How Feedback Can Make or Break a Relationship

I think it is interesting to observe what companies are doing in marketing and sales during the current situation and look for lessons or ideas that either I or my clients might be able to learn from.

This week gave me three opportunities to do just that with very different customer service experiences.

Given the current economic climate, you might expect companies to be on their guard for retaining loyal customers and being seen to go beyond the norm to win business…….or it appears not.

Customer Service Experience #1 – Skullcandy Headphones

A couple of months ago I bought some over the ear headphones for my youngest. Within a few weeks, the constant use had taken its toll and there were a couple of issues. Now, these are nowhere near the top of the line headphones but you would hope they had some robustness.

This week I received an email from Staples to review another product I had bought from them and when I did that the system offered me the opportunity to review my purchase of the headphones too. I gave it 2 stars and commented on my disappointment.

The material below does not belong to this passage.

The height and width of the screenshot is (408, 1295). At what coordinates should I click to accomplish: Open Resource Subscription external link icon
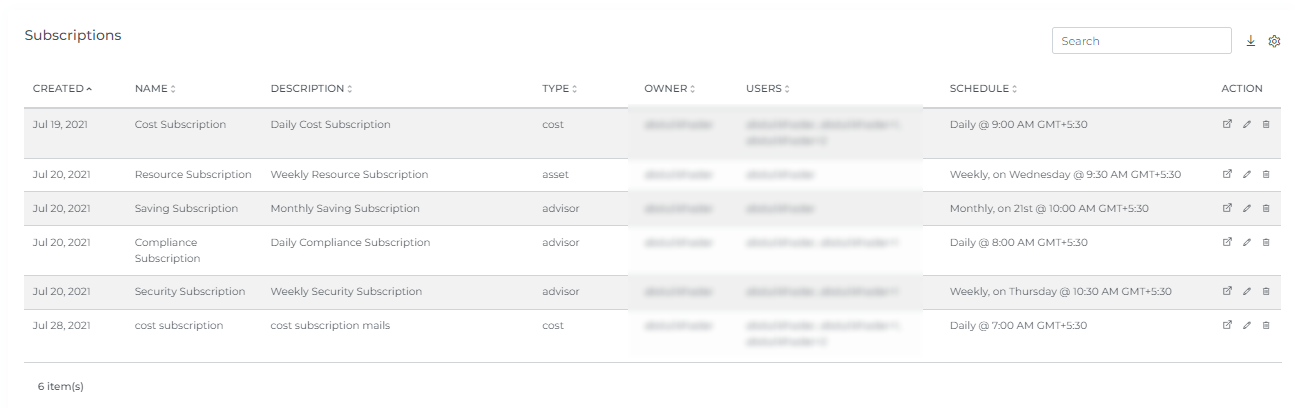click(1227, 174)
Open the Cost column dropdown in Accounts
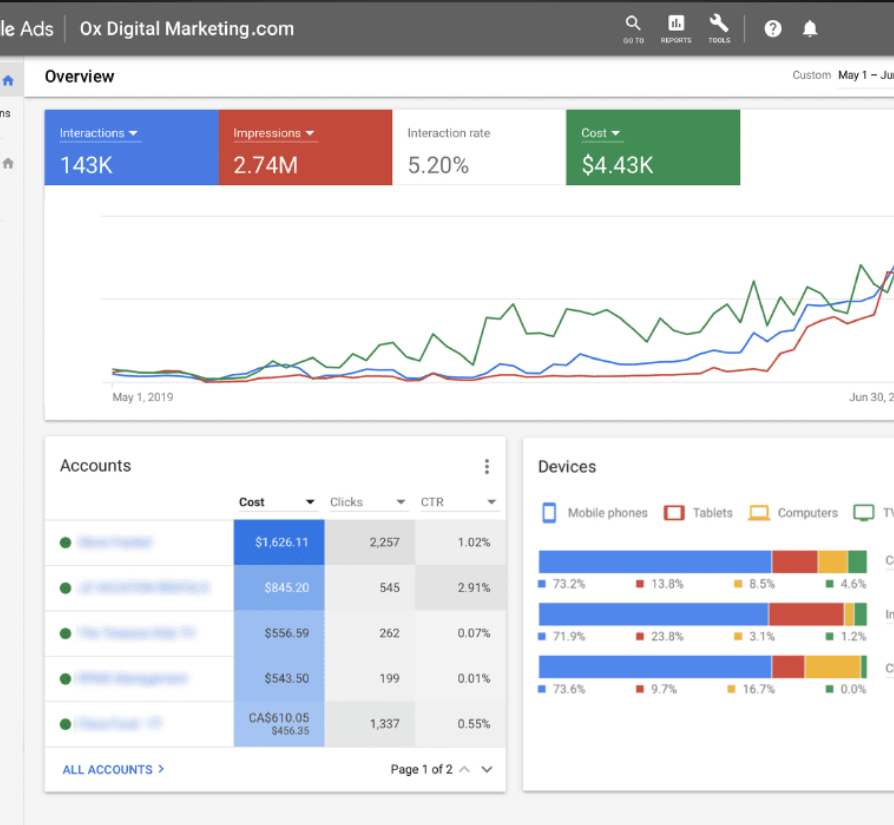 310,502
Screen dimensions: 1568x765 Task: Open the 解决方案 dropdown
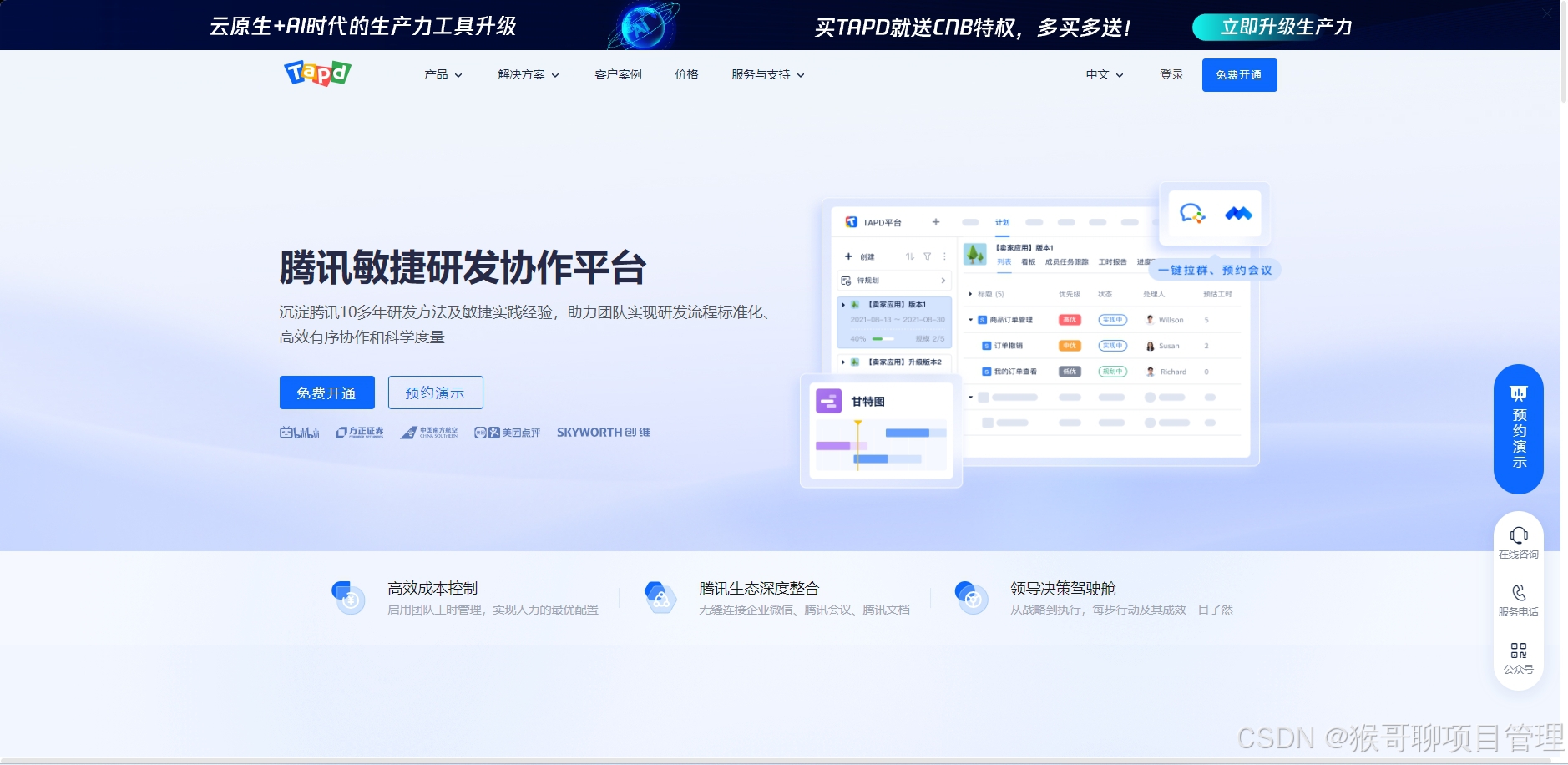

I guessed that was the end of it.

Not the case. Less than a few hours later I had a reply on the review from Skullcandy apologizing for the poor experience and clear instructions on how to go about claiming a warranty replacement, a process itself that was easy to complete.

Needless to say, I was impressed, enough to tell you!

Customer Service Experience #2 – Little Caesars Pizza

The other day was particularly hectic and I was rushing to order some take out food for the kids before jumping on a lengthy online call. In my rush to order the pizza, I requested pick-up form the store at the opposite end of town from where I normally pick them up.

I arrived at my normal store, realized my mistake and found I did not have enough time to drive and pick them up. I went back home, ordered for delivery and then sent a hopeful note to Little Caesars customer service asking if they would consider a refund even though it was my error.

A couple of hours later I had an email advising me I had not picked up my order in the allotted time and that they would be refunding my money. no questions asked! This was particularly surprising given these are franchise stores, so I am not sure if corporate covers this or not.

Needless to say, I was impressed, enough to tell you.

Customer Service Experience #3 –

For the last 5 plus years, my business telephone number has been serviced through an online system that takes messages, transcribes them in an email to me and also tries to track me down first before going to voicemail. A simple yet effective service and that is all I use it for.

This week I received an email addressed just Dear Valued Customer (how valued am I if you do not even use my name?) advising me that with effect in two weeks my monthly fee was increasing by over 40% AND the grandfathered discount I was getting was being cut by 40%.

My math may be a bit off but I am calculating that as around a 63% price increase!

I reached out to customer service via online chat and e-mail with similar results. Very sorry, nothing they could do, company decision etc etc.

The e-mail response did suggest I call, which I did to get a similar reply. They did escalate to a supervisor who called me back but still gave me the same response.

No-one in customer service was doing anything wrong because they had not been empowered to do anything except repeat what marketing had told them to say. But even in the best of economic times how can a company justify a 60+% price increase to a loyal customer (soon not be one).

Perhaps those in senior positions at eVoice feel they don’t have to justify it at all and that is their choice, but perhaps they have lost sight of the fact that customers have choices too.

Needless to say, I was NOT impressed, enough to tell you.